Last Updated on 12 February 2024
Blessed are the poor in spirit, for theirs is the kingdom of heaven.
Reaching rockbottom in a life of addiction has been for me the entrance to real life in recovery.
Blessed are those who mourn, for they shall be comforted.
The necessary experience of grief through withdrawal has made it possible for me to experience deep comfort and peace.
Blessed are the meek, for they shall inherit the earth.
Learning to be humble in the face of addiction and the harm my defects have caused is bringing me great and enduring riches.
Blessed are those who hunger and thirst for righteousness, for they shall be satisfied.
In recovery I am eager for not just bottom line sobriety, but to be the best me I can be, and I know I am on the way.
Blessed are the merciful, for they shall receive mercy.
In addiction I often preferred to judge and blame others; in recovery I am choosing more and more to be compassionate towards others, and in doing that I am experiencing more and more acceptance from others.
Blessed are the pure in heart, for they shall see God.

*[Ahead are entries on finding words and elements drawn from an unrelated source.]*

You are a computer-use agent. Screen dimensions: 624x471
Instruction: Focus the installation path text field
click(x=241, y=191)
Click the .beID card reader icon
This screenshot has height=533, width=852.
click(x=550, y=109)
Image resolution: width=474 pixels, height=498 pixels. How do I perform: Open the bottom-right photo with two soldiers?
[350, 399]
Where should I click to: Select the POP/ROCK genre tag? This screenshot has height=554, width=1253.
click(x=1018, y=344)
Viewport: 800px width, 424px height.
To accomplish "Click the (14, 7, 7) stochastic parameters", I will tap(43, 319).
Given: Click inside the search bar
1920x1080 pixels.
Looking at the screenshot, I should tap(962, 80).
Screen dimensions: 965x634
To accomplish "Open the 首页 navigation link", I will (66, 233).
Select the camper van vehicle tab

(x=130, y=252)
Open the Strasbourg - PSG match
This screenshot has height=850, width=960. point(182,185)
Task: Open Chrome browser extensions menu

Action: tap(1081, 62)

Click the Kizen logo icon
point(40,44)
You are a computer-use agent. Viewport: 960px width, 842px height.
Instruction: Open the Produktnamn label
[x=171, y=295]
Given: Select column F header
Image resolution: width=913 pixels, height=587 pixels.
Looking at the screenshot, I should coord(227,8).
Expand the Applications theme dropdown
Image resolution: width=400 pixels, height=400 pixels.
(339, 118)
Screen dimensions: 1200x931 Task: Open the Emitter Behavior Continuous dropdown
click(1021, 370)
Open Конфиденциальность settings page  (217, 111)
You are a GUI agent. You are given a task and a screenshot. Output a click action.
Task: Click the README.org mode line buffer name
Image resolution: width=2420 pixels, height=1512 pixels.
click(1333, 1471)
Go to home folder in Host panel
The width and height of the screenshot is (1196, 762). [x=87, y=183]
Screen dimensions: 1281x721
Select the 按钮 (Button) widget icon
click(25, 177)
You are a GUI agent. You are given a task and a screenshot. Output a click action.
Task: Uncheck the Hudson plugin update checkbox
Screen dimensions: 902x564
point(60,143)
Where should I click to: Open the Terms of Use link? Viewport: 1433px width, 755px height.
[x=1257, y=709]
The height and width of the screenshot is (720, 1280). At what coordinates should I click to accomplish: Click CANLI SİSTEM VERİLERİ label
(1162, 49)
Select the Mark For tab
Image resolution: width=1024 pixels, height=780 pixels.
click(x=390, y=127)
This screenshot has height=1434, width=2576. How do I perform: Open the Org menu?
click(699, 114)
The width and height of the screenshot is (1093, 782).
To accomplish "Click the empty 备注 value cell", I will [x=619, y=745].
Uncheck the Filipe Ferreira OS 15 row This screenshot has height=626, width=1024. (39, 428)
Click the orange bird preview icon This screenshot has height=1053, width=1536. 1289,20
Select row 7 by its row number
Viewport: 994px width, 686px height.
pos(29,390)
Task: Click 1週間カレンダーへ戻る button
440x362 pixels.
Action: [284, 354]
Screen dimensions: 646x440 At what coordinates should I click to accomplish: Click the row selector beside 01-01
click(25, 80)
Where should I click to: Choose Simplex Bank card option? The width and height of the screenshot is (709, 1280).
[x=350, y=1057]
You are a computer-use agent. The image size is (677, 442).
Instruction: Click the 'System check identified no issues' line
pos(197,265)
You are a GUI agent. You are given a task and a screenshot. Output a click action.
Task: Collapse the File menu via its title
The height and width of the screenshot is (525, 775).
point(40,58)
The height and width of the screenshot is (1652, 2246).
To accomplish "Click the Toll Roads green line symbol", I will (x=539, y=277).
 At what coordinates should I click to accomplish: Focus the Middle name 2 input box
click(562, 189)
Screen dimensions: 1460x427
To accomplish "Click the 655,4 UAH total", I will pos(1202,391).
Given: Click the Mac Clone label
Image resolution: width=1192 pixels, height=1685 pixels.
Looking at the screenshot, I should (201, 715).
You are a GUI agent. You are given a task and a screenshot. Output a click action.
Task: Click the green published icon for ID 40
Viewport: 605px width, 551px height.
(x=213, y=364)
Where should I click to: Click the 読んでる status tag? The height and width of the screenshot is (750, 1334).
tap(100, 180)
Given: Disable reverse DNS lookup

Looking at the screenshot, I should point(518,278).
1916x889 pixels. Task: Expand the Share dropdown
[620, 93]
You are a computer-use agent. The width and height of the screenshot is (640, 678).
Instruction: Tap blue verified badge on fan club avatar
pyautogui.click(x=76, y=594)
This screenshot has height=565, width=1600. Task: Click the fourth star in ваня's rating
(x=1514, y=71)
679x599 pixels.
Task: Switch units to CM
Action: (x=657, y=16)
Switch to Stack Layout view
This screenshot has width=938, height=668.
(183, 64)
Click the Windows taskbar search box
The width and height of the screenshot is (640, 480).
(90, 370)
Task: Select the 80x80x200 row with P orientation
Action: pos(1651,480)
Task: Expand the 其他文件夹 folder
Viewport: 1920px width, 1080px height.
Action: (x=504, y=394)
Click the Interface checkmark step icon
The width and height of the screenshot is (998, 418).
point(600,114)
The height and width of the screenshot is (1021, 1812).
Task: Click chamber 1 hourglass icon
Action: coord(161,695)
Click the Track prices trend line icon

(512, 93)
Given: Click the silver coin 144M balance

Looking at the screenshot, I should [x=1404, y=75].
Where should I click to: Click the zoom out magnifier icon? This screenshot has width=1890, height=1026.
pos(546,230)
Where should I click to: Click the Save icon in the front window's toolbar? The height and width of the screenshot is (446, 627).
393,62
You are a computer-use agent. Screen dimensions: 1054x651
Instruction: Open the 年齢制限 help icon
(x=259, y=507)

Through my own growth in pure thinking and acting in all areas of life, I am catching glimpses of God’s own nature.
Blessed are the peacemakers, for they shall be called sons of God.
Making amends has become a way of life for me, and in that experience I am living out my identity as a beloved son of God.
Blessed are those who are persecuted for righteousness’ sake, for theirs is the kingdom of heaven.
Blessed are you when others revile you and persecute you and utter all kinds of evil against you falsely on my account.
I am able to receive judgement and rejection by being secure in the knowledge of God’s acceptance of me.